Critical Play: Bluffing, Judging, and Getting Vulnerable – skribbl.io

Mechanics & Formal Elements

For this week’s Critical Play, I played the online browser game skribbl.io. The premise is simple: each player gets a 60-second turn to make a (poor) drawing of a word, of which they are given 3 options. Every other player tries to guess that word, and gets more points the sooner they guess the word. After a certain amount of rounds, the game ends and the player with the most points wins!

The game was meant to be played with 3+ players (multilateral competition). There seems to be a “sweet spot” of players – for this playtest, I played with less players and found that the points system was not very well balanced for that amount. However, in times in the past where I played with 8+ players, the games tended to drag on long without enough opportunity for drawing for each player. The objective of the game is outwit the other players by guessing their words fastest, and only the player with the most points wins.

Fun

At its core, skribbl.io creates fun through the form of fellowship. The aspect of collaboratively making public guesses helps with this – players can use others’ failed guesses to inform their own perception of the drawing, which generally makes it so that no players feel left out or stuck. Even beyond the game’s basic mechanics, I found that laughing with friends at the hilariously awful drawings that are made was a great source of fun and companionship.

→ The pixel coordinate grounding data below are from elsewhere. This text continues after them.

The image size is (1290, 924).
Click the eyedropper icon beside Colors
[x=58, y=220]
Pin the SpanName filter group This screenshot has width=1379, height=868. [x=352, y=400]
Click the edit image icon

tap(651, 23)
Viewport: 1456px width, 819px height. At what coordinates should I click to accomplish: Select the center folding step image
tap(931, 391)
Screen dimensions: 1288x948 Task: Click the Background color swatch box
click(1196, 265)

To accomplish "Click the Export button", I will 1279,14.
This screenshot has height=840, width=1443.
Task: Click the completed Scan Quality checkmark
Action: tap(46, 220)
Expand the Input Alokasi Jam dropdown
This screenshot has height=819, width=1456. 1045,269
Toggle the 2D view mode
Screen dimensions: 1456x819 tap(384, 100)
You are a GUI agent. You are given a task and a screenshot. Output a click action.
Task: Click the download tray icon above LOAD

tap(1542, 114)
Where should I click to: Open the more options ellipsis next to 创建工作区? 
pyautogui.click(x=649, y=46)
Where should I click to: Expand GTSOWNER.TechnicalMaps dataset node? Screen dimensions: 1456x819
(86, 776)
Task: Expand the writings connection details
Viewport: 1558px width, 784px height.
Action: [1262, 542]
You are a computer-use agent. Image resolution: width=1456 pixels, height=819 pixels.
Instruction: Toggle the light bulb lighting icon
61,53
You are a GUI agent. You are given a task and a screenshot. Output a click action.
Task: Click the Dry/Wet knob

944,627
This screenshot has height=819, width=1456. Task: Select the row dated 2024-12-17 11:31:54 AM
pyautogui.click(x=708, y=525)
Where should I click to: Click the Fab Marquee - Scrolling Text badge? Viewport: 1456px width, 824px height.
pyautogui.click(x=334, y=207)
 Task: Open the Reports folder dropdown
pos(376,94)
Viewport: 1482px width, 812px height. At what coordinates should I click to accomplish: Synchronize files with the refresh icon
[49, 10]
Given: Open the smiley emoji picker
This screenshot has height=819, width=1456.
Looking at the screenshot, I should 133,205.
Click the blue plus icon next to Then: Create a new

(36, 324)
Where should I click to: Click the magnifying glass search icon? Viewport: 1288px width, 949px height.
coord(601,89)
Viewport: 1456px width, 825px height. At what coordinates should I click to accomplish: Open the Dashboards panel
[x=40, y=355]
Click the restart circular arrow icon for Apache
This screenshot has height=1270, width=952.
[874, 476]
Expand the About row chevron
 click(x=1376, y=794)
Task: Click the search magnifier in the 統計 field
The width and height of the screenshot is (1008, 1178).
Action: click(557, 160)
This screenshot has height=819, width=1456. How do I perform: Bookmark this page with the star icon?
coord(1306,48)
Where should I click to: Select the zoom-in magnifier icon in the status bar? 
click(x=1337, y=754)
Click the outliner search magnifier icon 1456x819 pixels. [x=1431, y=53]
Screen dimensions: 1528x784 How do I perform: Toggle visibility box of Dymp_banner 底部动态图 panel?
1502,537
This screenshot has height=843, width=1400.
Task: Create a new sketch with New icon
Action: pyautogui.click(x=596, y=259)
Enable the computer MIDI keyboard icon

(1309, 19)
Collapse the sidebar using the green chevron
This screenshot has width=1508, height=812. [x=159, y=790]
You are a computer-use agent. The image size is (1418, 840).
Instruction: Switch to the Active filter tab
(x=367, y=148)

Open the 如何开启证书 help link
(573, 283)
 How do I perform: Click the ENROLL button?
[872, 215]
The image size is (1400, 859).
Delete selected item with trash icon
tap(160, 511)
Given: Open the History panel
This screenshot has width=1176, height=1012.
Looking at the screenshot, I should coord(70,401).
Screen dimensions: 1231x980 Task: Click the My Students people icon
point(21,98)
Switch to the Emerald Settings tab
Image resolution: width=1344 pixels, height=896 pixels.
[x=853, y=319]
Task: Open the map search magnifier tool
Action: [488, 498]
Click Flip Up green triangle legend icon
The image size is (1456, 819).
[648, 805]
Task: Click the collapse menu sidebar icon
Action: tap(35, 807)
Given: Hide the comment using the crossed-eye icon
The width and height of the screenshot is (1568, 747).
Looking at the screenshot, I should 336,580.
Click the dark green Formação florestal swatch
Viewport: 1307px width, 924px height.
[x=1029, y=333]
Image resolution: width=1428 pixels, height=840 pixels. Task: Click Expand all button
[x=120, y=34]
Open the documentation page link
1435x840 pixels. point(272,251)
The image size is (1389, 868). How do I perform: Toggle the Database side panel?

There are other forms of fun present as well, like challenge (drawing can be hard, as is guessing a word quickly), and competition (guessing a word first before anyone else).

Improvement

I identified several areas of potential improvement, mainly based around the points system and drawing selections. I personally had the most fun when drawings were difficult to guess, as that sparked the most heated social discussion among players in the game. However, the word selection often offers up “easy” words that are both simple to draw and guess. The points system even incentives players to lean toward drawing easy words, as the drawer gets no points if no one guesses their word. Therefore, I would like to see premade “difficulty pools” of cards available as a pregame option, where a more difficulty pool might only have words that are hard to draw.